I was thinking we'd just set it in the pg_basebackup style path, and we'd
error out if it's set and backup_label is present. But we'd still use
backup_label without the pg_control flag set.
So it'd just provide a cross-check that backup_label was not removed for
pg_basebackup style backup, but wouldn't do anything for external backups. But
imo the proposal to just us pg_control doesn't actually do anything for
external backups either - which is why I think my proposal would achieve as
much, for a much lower price.
I'm not sure why you think the patch under discussion doesn't do anything
for external backups. It provides the same benefits to both pg_basebackup
and external backups, i.e. they both receive the updated version of
pg_control.
Sure. They also receive a backup_label today. If an external solution forgets
to replace pg_control copied as part of the filesystem copy, they won't get an
error after the remove of backup_label, just like they don't get one today if
they don't put backup_label in the data directory. Given that users don't do
the right thing with backup_label today, why can we rely on them doing the
right thing with pg_control?
I think reliable backup software does the right thing with backup_label,
but if the user starts getting errors on recovery they the decide to
remove backup_label. I know we can't do much about bad backup software,
but we can at least make this a bit more resistant to user error after
the fact.
It doesn't help that one of our hints suggests removing backup_label. In
highly automated systems, the user might not even know they just
restored from a backup. They are only in the loop because the restore
failed and they are trying to figure out what is going wrong. When they
remove backup_label the cluster comes up just fine. Victory!
This is the scenario I've seen most often -- not the backup/restore
process getting it wrong but the user removing backup_label on their own
initiative. And because it yields such a positive result, at least
initially, they remember in the future that the thing to do is to remove
backup_label whenever they see the error.

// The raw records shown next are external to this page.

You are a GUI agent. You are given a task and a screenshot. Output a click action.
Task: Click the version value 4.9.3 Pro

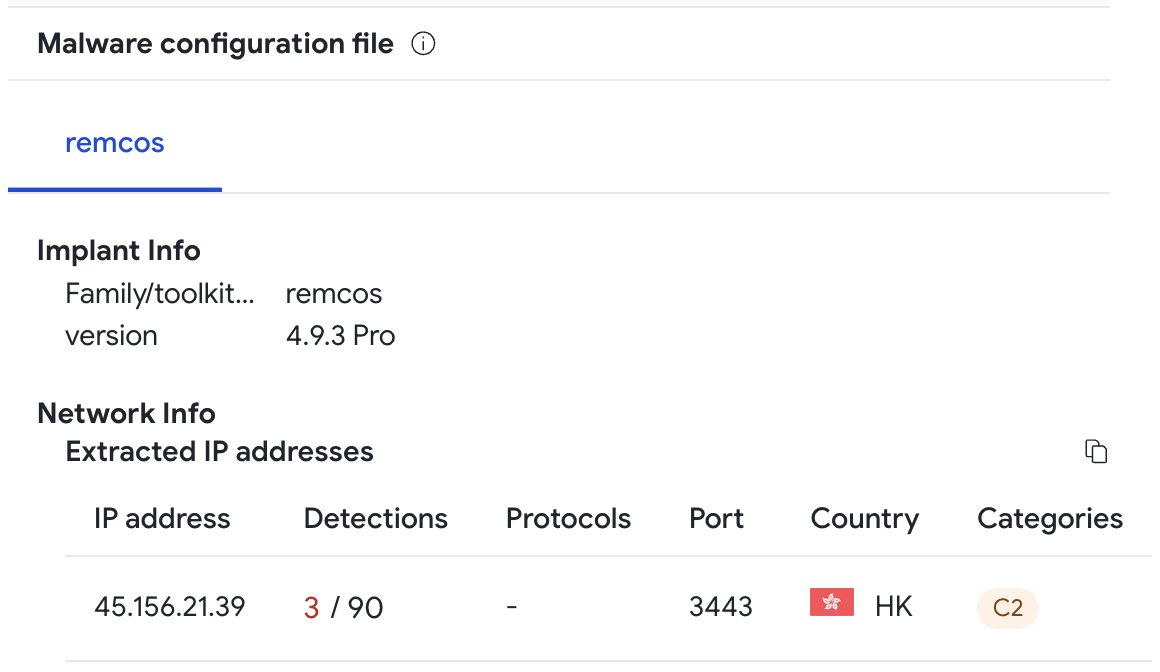click(340, 336)
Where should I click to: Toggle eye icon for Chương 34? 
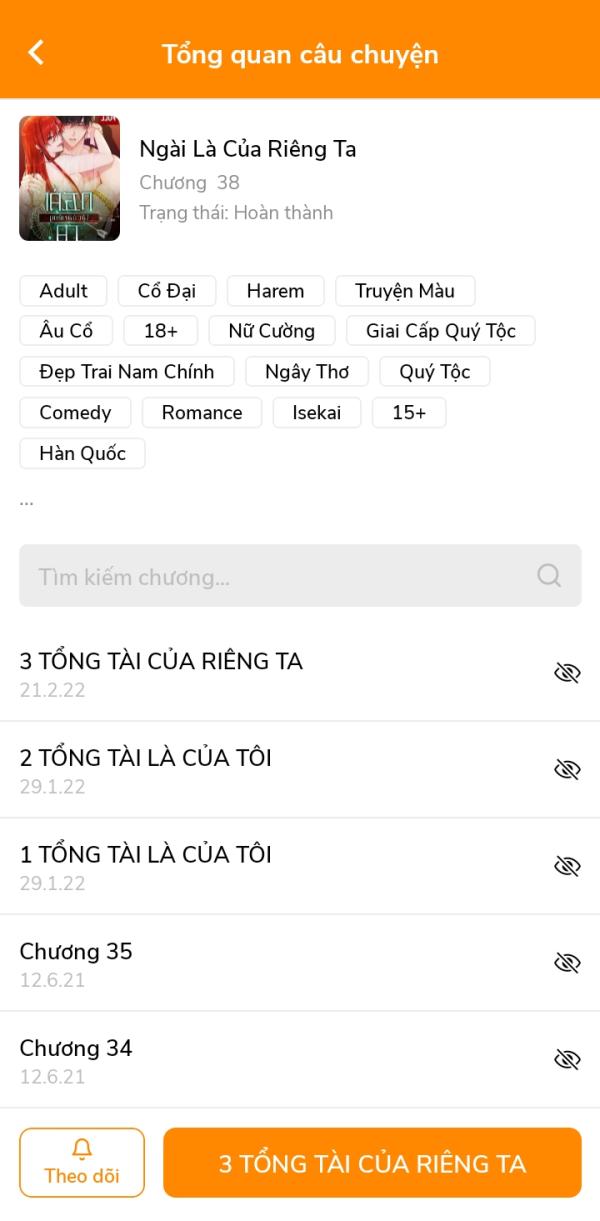tap(567, 1059)
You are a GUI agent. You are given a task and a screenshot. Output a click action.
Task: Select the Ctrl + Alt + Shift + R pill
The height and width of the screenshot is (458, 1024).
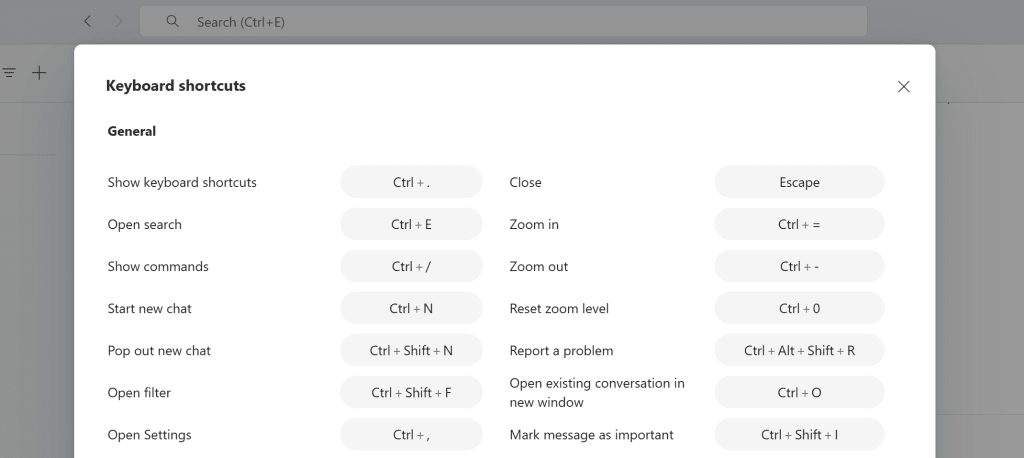click(x=799, y=350)
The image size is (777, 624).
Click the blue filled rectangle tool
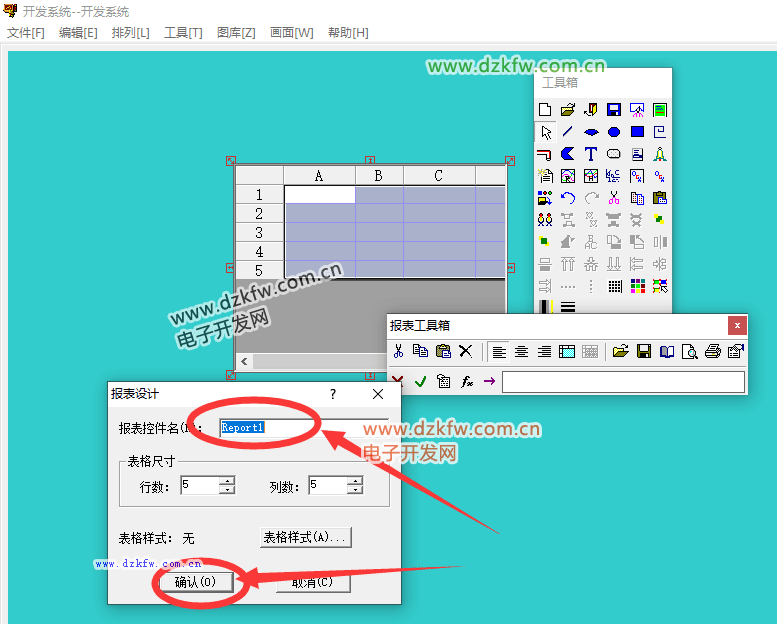pos(637,132)
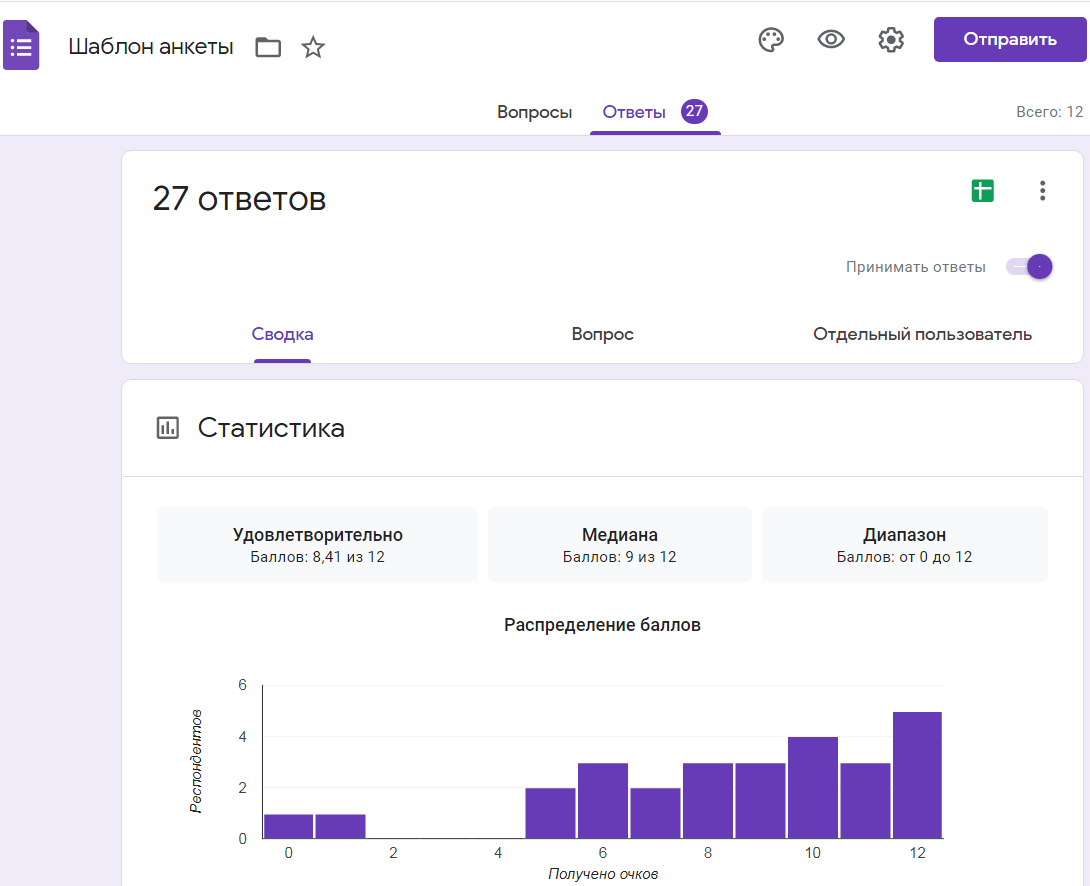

If they only have pg_control, then their only choice is to get it right
or run pg_resetwal. Most users have no knowledge of pg_resetwal so it
will take them longer to get there. Also, I think that tool make it
pretty clear that corruption will result and the only thing to do is a
logical dump and restore after using it.
There are plenty of ways a user can mess things up. What I'd like to
prevent is the appearance of everything being OK when in fact they have
corrupted their cluster. That's the situation we have now with
backup_label. Is this new solution perfect? No, but I do think it checks
several boxes, and is a worthwhile improvement.
Regards,
-David
Regards,
-David